▸ Task details: When "computer" occurs in a line of the material, copy that line.

▸ Material for the task:
◇ ◇ ◇ ◇ ◇ ◇ ◇
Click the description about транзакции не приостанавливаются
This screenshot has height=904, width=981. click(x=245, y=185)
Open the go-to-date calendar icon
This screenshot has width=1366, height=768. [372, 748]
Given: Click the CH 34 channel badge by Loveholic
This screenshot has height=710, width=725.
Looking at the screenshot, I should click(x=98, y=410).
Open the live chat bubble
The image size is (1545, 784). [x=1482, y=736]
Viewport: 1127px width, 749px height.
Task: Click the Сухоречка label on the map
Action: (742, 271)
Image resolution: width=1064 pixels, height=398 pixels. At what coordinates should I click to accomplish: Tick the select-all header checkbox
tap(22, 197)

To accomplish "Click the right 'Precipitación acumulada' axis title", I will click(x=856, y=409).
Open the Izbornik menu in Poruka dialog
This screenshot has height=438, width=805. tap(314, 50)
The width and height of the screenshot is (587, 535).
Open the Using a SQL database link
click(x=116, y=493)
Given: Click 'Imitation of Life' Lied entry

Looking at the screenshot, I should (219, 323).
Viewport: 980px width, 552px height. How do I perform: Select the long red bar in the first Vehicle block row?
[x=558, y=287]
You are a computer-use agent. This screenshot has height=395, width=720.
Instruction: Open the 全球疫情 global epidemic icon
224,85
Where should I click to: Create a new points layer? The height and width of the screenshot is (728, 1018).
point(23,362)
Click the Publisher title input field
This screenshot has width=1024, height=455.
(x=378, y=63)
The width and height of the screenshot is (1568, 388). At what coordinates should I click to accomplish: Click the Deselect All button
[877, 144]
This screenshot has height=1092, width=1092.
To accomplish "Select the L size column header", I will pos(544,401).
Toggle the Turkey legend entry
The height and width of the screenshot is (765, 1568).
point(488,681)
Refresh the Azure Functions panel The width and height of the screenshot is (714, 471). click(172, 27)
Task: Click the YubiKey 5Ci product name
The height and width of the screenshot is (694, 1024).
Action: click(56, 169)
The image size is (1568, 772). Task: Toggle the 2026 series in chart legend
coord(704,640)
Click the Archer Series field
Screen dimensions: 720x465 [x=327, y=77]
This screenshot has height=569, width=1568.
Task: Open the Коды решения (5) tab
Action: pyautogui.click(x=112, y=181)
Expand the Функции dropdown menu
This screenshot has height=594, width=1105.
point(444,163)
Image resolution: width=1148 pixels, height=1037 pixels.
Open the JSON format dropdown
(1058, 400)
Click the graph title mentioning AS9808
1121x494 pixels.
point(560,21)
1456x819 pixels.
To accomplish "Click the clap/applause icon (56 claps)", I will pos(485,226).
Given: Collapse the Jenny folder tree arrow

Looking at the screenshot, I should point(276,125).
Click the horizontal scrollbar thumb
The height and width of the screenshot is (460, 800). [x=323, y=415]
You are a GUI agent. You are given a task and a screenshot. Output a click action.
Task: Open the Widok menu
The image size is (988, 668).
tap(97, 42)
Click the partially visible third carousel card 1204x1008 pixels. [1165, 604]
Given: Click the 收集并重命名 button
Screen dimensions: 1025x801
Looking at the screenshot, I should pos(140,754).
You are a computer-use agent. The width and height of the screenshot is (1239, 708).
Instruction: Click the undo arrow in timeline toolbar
◇ ◇ ◇ ◇ ◇ ◇ ◇
▸ Solved exercise:
You are a computer-use agent. This screenshot has height=395, width=720.
You are a computer-use agent. The width and height of the screenshot is (1239, 708).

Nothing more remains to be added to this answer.